= PROBLEM DESCRIPTION =
All lines between the one holding "Siguiente [button] (266, 1303)" and the end of the material below, both ends included, should be restated exactly.

--- GIVEN INFORMATION ---

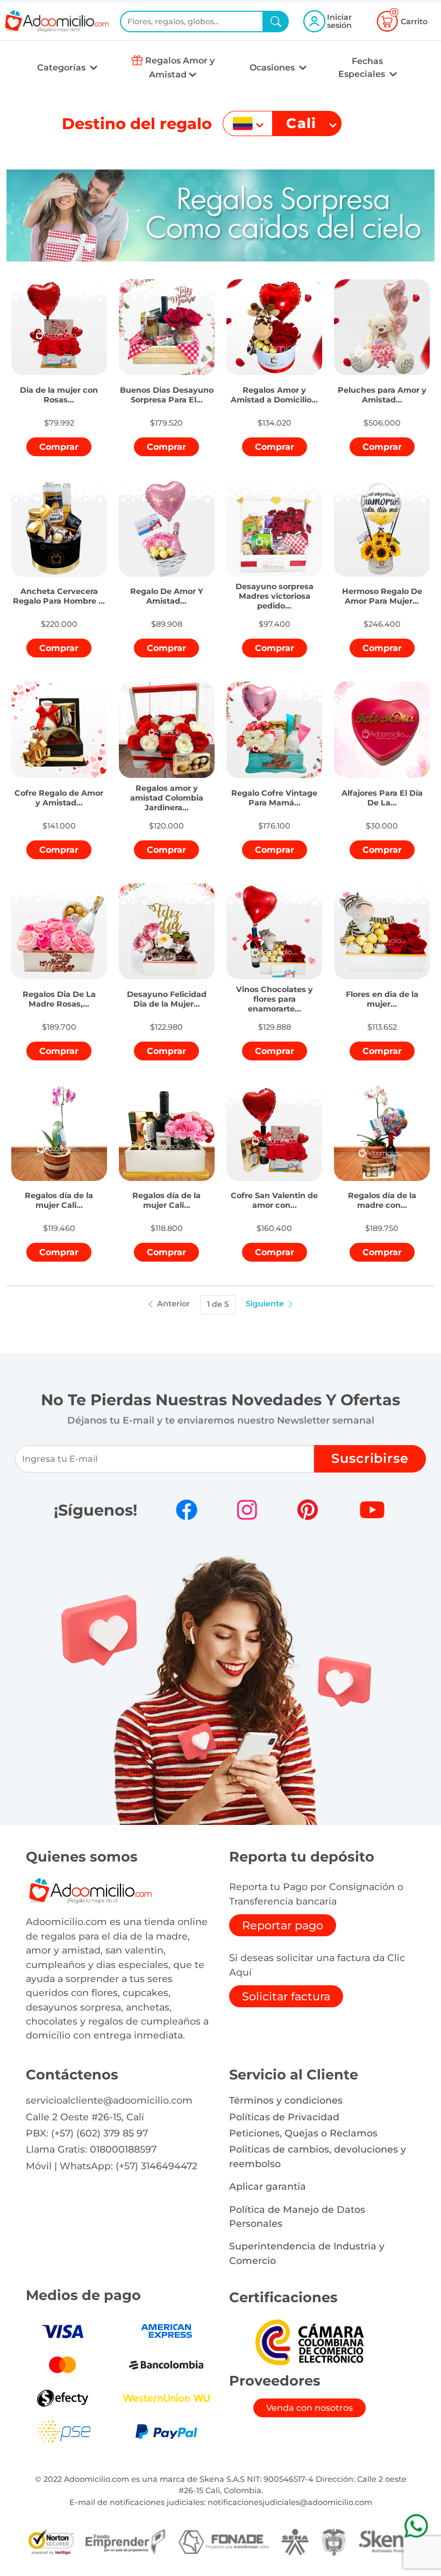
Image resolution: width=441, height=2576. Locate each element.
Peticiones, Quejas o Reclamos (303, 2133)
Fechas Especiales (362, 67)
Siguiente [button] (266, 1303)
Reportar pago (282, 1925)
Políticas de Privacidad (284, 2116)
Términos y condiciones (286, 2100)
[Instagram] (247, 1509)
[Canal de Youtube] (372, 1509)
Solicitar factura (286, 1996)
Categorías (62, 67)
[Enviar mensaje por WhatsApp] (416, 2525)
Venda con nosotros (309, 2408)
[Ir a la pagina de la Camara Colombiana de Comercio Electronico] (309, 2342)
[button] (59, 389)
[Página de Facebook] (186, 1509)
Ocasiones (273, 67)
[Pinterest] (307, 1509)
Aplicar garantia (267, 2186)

---

= YOUR SOLUTION =
Siguiente [button] (266, 1303)
Reportar pago (282, 1925)
Políticas de Privacidad (284, 2116)
Términos y condiciones (286, 2100)
[Instagram] (247, 1509)
[Canal de Youtube] (372, 1509)
Solicitar factura (286, 1996)
Categorías (62, 67)
[Enviar mensaje por WhatsApp] (416, 2525)
Venda con nosotros (309, 2408)
[Ir a la pagina de la Camara Colombiana de Comercio Electronico] (309, 2342)
[button] (59, 389)
[Página de Facebook] (186, 1509)
Ocasiones (273, 67)
[Pinterest] (307, 1509)
Aplicar garantia (267, 2186)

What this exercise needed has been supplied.